IT might have been a scene along the 1976 Carter campaign trail. The overflow crowd and the noisy reception were reminiscent of Jimmy Carter's days during his first presidential quest. Finally able to quiet the cheering friends and former cohorts who had assembled in a hotel ballroom for a Washington reunion, Mr. Carter, with that wide, glowing smile, said, ``I've just had a thought. ... Let's take over.''
No doubt about it, Jimmy Carter is making a comeback. There will be no new try for the presidency. No chance of that. What he is coming out of - and fast - is the humiliation that marked his leaving.
Indeed, the worse Ronald Reagan has begun to look - with his $2 million fee for a trip to Japan and with Nancy Reagan's bitter book - the better Carter is looking.
Carter's approach to life - he mediates international disputes, helps build houses for the poor, and, all in all, lives quite modestly - stands in sharp contrast to Mr. Reagan's self-centered lifestyle.

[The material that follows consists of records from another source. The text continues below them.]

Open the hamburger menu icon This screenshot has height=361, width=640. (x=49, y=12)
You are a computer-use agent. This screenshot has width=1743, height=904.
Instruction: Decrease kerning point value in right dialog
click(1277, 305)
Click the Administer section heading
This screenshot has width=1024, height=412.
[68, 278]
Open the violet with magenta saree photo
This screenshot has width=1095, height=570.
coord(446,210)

And Rosalynn Carter, gracious as ever when speaking briefly following Carter's comments, was a reminder that first ladies don't have to try to be queenly or need to meddle in the presidency.
Obviously enjoying himself, Carter quickly turned to the subject of Reagan's trip to Japan. ``I've been telling the press,'' he said, ``that I don't criticize former presidents. But here among friends, I'll say, if you hear of another deal like that, let me know.''
I stood directly before Carter as he spoke from the ballroom stage. As a newsman, I had covered the Georgian during all of his presidential years, and long before, starting when as a young governor he had disclosed to reporters at a Monitor breakfast that he had aspirations of seeking the White House some day.
Once again I was on hand to chronicle a Carter event - but this time to see how he was faring after eight years of being kicked around.
No one needs to be reminded what caused Carter to leave office with his tail between his legs. TV coverage of the Iran hostage crisis daily focused attention on a continuing tragedy and on a president who wasn't able to end it.
The Carter image became that of a president who was weak, inept. Even Democratic officeholders pretty much disowned him. No candidates wanted the president's campaign help.
But now Jimmy Carter is on the rise. People are talking about the Carter trait that won him so many supporters back in 1976: his decency.
People are also beginning to remember that it was Carter, not Reagan, who not only talked family values but lived them. Even toward brother Billy, who was a constant burden, President Carter always expressed love and understanding.
It was Carter who unabashedly talked of his reliance on prayer. He taught in Sunday school. He told of being lifted out of despair, after losing his first race for governor, when he turned to God.
It was Carter, too, who had little talks with members of his administration in which, along with asking for dedicated performance, he would advise marriage for those who were living together without vows.
Compared with the Reagan years the Carter presidency was scandal-free. The worst ethical allegations during the Carter years were the charges of inappropriate banking practices by Bert Lance - actions that had preceded Mr. Lance's joining Carter in the White House (and of which Lance was ultimately acquitted after resigning from the administration).
The Carters just don't put much emphasis on making money or accumulating material things. So it's not surprising that Mr. Carter ended up with an administration that was not marked by corruption.
Remember how Carter, as a new president, strove to put an end to the ``regal presidency'' - the kind of pomp that had grown to ridiculous proportions under Richard Nixon. Carter wore a sweater at his early TV fire-side chats with the American people. He had walked hand-in-hand with Rosalynn back from the inaugural. Jimmy was always saying, through his actions: ``Just because I'm president, I don't think I'm any better than any other American.''
This show of modesty played very well for a while with the public. Then - somehow - people tired of this. They seemed to want to feel they had someone better than they - someone special - in the White House. So it was that the voters appeared to be ready for the Reagans.
One does not have to put Reagan down in order to elevate Carter. Reagan has been given very good reviews for his presidency, particularly for setting the stage for global arms reductions. Reagan, too, remains very popular. The important thing to note is that Jimmy Carter, and rightly so, is being rediscovered.